> Task goal
Transcribe each record precisely; images stay out.
———
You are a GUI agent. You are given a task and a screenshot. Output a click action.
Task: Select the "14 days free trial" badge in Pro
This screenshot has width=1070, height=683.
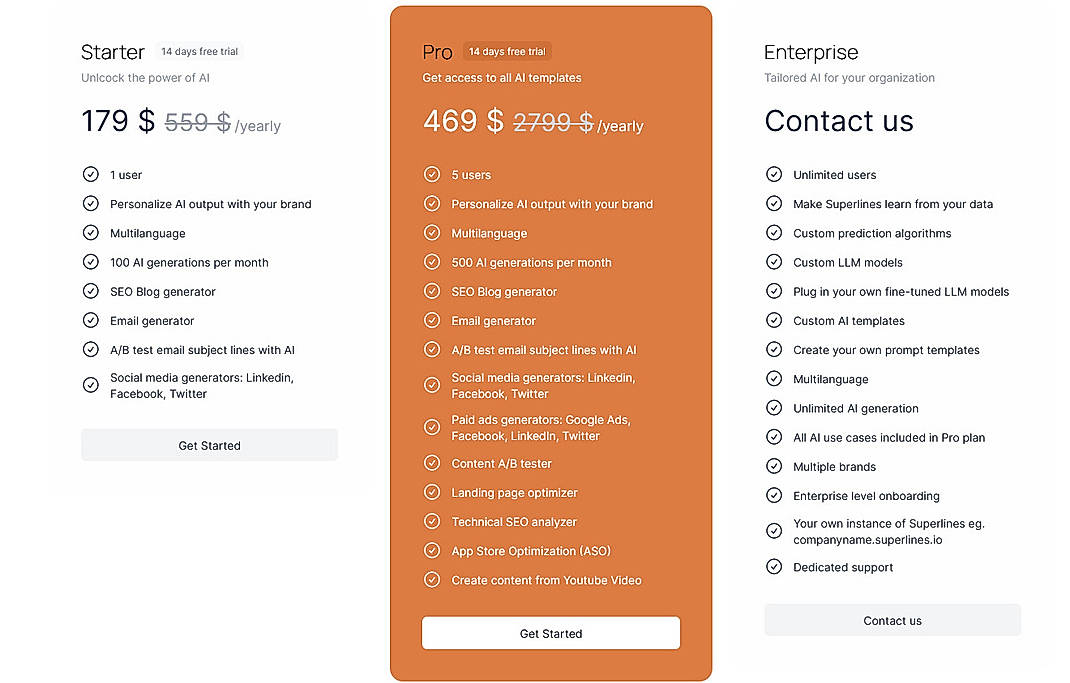click(507, 51)
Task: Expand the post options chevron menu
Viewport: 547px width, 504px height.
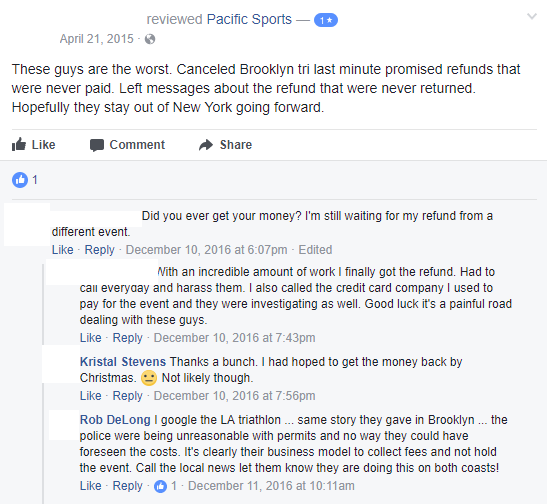Action: 532,16
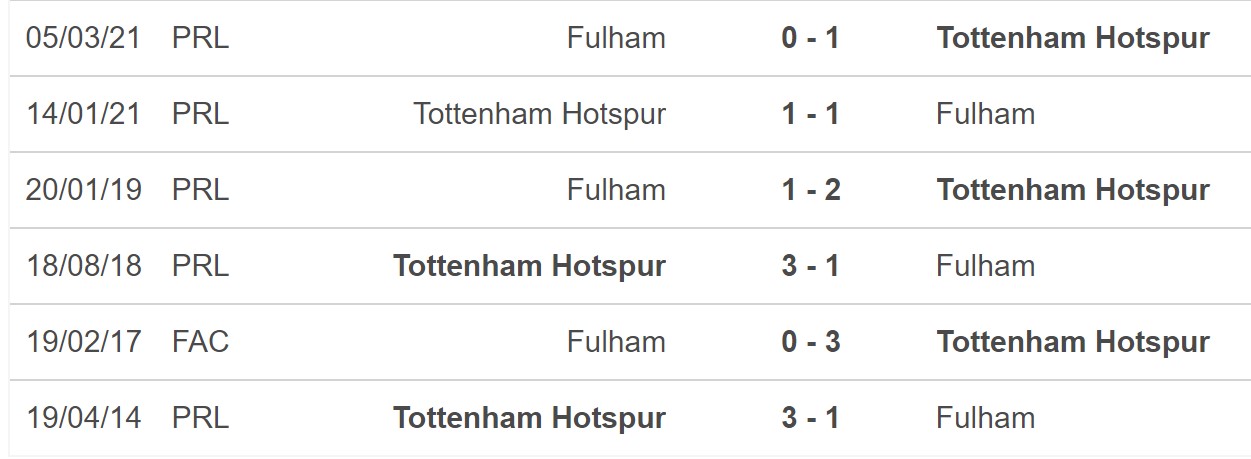Click bold Tottenham Hotspur in the FAC row
The image size is (1251, 459).
tap(1073, 342)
———
> Your response
You are a GUI agent. You are given a task and a screenshot. Output a click action.
Task: Select the "14 days free trial" badge in Pro
This screenshot has width=1070, height=683.
click(507, 51)
Task: Expand the post options chevron menu
Viewport: 547px width, 504px height.
Action: 532,16
Click bold Tottenham Hotspur in the FAC row
The image size is (1251, 459).
tap(1073, 342)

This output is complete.